The Cloudera Distribution for Hadoop is a complete system to handle the processing and storage of big data. Major components include:
-- HDFS - Hadoop Distributed File System, a distributed and fault- tolerant file system designed to run on commodity hardware. HDFS assumes that hardware failure is normal and provides quick detection and automatic recovery. HDFS can support tens of millions of files in a single instance; -- MapReduce implementation to divide applications into many small blocks of work for automatic parallelization and execution on large clusters. Cloudera's implementation of MapReduce takes care of partitioning of input data, scheduling program execution across distributed machines, and the handling of machine failure; -- Hive - a data warehousing infrastructure built on top of Hadoop that provides tools for easy data summary generation, ad hoc querying, and analysis. Hive comes with Hive QL, a simple query language based on SQL. -- Pig - a platform for analyzing large data sets in Hadoop using a high- level language for expressing data analysis programs, PigLatin.

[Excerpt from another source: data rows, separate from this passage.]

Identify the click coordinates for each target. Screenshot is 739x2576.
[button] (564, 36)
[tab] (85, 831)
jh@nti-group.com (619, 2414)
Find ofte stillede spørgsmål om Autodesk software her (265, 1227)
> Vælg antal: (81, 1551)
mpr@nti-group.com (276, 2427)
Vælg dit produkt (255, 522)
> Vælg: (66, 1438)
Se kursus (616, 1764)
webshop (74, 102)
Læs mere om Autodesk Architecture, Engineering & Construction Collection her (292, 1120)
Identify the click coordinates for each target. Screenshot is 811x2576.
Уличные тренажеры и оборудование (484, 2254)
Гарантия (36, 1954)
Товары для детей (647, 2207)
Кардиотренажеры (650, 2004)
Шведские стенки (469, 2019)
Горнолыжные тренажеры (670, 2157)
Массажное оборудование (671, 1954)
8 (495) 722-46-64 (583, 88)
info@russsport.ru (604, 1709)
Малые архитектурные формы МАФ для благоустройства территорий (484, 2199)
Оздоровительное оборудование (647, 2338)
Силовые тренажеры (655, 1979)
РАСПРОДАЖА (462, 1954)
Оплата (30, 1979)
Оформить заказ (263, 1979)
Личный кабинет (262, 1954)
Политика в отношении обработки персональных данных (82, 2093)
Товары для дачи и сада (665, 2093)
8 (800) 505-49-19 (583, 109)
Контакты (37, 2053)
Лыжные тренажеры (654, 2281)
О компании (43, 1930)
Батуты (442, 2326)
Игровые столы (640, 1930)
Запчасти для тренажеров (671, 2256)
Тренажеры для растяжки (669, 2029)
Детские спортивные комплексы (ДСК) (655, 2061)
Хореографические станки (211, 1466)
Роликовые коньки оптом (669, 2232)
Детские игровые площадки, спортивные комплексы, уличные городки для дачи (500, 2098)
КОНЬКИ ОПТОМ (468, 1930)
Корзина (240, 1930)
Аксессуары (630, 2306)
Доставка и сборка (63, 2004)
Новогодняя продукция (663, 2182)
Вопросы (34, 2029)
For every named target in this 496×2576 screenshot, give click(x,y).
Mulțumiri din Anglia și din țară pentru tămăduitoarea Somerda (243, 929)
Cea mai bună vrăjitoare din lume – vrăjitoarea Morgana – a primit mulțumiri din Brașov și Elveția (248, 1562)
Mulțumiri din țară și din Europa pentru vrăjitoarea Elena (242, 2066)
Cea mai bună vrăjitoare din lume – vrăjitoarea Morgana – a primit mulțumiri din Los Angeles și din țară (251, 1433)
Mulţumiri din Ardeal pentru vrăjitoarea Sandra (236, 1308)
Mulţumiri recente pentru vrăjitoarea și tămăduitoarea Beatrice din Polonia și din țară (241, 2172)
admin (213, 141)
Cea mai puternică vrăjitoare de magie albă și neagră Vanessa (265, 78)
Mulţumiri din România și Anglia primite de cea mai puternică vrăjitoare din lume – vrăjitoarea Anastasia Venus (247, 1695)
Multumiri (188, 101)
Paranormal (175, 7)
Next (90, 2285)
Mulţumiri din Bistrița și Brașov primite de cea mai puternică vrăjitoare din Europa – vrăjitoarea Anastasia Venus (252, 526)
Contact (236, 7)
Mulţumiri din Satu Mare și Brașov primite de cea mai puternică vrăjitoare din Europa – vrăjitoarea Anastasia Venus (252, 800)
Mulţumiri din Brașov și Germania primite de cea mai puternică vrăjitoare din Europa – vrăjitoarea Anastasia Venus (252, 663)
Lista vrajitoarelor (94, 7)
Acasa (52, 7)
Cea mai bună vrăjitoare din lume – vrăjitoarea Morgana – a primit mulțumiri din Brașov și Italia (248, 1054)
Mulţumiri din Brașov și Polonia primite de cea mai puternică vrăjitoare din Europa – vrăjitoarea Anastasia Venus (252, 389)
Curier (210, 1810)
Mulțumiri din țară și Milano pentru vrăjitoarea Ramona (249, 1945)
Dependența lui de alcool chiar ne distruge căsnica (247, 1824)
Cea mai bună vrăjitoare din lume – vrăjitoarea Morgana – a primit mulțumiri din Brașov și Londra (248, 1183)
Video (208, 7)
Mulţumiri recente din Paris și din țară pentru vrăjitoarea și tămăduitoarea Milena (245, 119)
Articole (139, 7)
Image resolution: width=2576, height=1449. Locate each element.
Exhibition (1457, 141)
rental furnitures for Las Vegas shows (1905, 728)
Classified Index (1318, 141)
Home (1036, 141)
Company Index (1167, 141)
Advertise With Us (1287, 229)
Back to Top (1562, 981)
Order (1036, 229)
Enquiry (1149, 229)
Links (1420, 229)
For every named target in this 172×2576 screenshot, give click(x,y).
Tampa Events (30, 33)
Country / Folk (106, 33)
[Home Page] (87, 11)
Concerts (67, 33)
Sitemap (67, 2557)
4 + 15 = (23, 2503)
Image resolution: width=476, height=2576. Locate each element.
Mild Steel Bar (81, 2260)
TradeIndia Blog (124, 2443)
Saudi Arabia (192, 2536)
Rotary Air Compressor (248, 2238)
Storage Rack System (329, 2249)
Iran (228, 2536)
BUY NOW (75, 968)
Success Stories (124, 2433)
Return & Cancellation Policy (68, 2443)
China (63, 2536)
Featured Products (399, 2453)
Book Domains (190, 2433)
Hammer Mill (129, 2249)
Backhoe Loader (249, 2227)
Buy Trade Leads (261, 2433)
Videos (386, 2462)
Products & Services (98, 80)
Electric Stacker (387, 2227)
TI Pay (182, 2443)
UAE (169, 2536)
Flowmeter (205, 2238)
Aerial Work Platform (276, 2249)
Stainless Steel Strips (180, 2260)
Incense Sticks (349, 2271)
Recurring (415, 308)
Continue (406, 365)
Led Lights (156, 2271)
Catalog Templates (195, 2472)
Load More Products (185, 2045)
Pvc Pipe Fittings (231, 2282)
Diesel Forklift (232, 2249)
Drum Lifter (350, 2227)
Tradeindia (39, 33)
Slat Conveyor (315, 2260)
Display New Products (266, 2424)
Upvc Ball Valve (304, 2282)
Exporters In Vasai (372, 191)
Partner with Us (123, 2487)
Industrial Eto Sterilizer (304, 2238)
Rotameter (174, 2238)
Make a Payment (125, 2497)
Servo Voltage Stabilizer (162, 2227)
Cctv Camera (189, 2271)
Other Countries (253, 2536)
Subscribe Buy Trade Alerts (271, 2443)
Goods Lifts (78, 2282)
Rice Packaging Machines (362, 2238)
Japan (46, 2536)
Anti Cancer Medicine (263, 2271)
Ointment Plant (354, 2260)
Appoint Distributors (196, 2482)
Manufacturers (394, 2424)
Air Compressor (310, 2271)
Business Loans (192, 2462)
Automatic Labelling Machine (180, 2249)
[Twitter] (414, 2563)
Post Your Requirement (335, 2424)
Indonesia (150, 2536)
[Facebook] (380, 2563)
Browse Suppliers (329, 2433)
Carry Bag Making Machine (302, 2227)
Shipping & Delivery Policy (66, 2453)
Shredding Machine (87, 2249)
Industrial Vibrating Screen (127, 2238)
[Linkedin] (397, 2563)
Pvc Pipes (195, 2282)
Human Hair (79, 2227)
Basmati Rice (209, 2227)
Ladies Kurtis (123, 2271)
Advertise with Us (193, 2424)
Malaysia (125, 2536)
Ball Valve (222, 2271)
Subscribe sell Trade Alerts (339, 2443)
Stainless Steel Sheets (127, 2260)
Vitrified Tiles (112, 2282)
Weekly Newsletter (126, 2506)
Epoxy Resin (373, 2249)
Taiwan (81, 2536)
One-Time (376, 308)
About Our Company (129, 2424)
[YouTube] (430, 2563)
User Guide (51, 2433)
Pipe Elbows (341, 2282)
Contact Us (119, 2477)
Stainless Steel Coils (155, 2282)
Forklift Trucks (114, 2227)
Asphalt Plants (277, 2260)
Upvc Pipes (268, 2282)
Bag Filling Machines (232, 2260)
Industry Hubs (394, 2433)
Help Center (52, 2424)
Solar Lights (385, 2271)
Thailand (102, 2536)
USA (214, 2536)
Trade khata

Additional information about the Cloudera Distribution for Hadoop:
-- www.cloudera.com/hadoop with free access to a web configuration system, downloadable software, VMware image and documentation; -- The Story of the Cloudera Distribution for Hadoop - video featuring CEO and founder (http://www.youtube.com/watch?v=Y3eL6DfNkTw); -- Screencast on configuring the Cloudera Distribution for Hadoop: http://www.cloudera.com/hadoop-config-screencast
Cloudera (www.cloudera.com), the commercial Hadoop company, provides commercial services and support for Hadoop, the open source software that powers the data processing engines of the world's largest and most popular web sites. Founded by leading experts on big data from Facebook, Google, Oracle and Yahoo!, Cloudera's mission is to bring the power of Hadoop, MapReduce, and distributed storage to companies of all sizes. Headquartered in Silicon Valley, Cloudera has financial backing from Accel Partners and angel investors who include Diane Greene (former CEO of VMware), Marten Mickos (former CEO of MySQL) and Gideon Yu (CFO of Facebook). Cloudera's advisors include the founders of the Hadoop project, Doug Cutting and Mike Cafarella.
Cloudera is a registered trademark of Cloudera, Inc. Hadoop is a registered trademark of the Apache Software Foundation. All other company and product names are the property of their respective owners.